Human Rights Watch listed 16 individuals it said were
probably detained in CIA facilities and an additional 22 who it said
"may have been once held in secret CIA prisons."
The group said
it compiled the list by conducting interviews with former detainees,
local authorities, defense lawyers and family members and by scouring
local news agencies in Pakistan, Saudi Arabia and other countries where
the suspects allegedly were captured.
"In many cases, the local authorities bragged about it," said John
Sifton, a senior researcher at Human Rights Watch.
The
group acknowledged that some of the names have been disclosed
previously but said it was necessary to include them because U.S.
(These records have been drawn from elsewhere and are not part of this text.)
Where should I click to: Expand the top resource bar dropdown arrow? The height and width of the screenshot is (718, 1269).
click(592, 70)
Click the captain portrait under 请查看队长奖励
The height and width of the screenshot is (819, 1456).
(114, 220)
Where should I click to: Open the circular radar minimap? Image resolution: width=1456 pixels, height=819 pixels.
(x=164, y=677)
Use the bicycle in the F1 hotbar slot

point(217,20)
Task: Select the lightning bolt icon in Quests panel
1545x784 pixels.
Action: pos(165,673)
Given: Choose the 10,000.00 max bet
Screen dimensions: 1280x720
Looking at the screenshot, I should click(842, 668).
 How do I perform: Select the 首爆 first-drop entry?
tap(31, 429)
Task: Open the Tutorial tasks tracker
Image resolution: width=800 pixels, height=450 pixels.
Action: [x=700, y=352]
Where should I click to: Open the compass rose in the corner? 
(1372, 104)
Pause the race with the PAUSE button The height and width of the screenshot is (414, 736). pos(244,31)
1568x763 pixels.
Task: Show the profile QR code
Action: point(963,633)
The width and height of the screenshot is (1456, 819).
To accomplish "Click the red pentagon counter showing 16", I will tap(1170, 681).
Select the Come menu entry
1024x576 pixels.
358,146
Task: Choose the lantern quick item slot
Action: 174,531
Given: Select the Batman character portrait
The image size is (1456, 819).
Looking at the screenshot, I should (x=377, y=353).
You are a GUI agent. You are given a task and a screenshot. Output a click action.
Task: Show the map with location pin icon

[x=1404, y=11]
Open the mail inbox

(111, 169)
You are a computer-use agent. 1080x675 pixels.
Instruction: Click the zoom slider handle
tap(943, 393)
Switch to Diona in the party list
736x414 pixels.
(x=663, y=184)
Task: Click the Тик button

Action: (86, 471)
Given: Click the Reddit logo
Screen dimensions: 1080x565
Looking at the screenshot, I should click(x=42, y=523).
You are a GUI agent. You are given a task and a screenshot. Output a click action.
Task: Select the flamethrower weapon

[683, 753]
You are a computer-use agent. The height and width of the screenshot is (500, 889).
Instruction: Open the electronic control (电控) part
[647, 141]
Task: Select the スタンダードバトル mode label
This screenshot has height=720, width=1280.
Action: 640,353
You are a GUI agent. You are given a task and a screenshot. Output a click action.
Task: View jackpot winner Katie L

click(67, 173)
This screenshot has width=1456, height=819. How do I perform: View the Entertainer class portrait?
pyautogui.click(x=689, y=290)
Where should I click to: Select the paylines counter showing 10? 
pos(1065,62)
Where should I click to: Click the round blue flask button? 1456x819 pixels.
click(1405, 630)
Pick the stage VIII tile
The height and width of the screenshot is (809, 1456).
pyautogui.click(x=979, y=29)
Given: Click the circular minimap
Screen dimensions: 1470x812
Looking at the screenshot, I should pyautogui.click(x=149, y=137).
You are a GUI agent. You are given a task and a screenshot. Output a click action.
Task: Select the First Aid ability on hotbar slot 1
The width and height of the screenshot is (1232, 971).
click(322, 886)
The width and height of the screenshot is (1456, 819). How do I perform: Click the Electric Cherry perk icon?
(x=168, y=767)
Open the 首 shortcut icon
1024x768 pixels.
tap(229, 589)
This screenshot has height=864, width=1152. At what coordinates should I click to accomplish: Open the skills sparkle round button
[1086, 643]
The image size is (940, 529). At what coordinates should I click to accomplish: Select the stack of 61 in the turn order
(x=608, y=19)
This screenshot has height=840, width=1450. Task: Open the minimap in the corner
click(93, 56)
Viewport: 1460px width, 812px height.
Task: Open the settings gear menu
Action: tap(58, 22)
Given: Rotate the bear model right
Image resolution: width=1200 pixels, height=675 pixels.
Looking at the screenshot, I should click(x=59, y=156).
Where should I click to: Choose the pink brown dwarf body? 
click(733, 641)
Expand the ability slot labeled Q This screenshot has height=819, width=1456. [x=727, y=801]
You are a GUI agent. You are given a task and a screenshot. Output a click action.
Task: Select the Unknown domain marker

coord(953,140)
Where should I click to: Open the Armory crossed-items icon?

officials have refused to confirm their status or whereabouts.
Bush
announced the arrest in Iraq of Hassan Ghul in comments to the media on
Jan. 26, 2004. He said that Ghul reported directly to Shaikh Mohammed
and that he was "helping Al Qaeda to put pressure on our troops."
Another
suspected Al Qaeda operative on the list, Mustafa Setmariam Nasar, is
wanted by Spain, and his 2005 arrest in Pakistan has been well
publicized.
But many of the other names have never been disclosed, including
Jabour's.
Jabour
was arrested by authorities in Lahore, Pakistan, in May 2004, then held
for a month at a secret detention facility operated by the U.S. and
Pakistan, the report says.
He was flown to a CIA secret prison,
most likely in Afghanistan, before he was flown to Jordan last summer,
transferred to Israel and eventually released in the Gaza Strip, where
he has family.
Mariner said Jabour gave her the names of at
least nine previously undisclosed terrorism suspects he had seen at
detention facilities.
U.S. counter-terrorism officials would not
confirm Jabour's account but said they consider him to be a dangerous
Al Qaeda operative.
"This guy has a history. He trained in
Afghanistan and fought with the Taliban before working with Al Qaeda,"
said a U.S. counter-terrorism official who spoke on condition of
anonymity because he was not authorized to comment on the matter. "He
was in touch with top Al Qaeda operational figures … and was strongly
linked to Al Qaeda chemical and biological efforts and had provided
some funding for an Al Qaeda" biological weapons lab.
The Human
Rights Watch report says Jabour acknowledges some ties to Islamic
militants, including training at a camp in Afghanistan and helping
others escape to Pakistan in 2003, but he denied any ties to terrorism.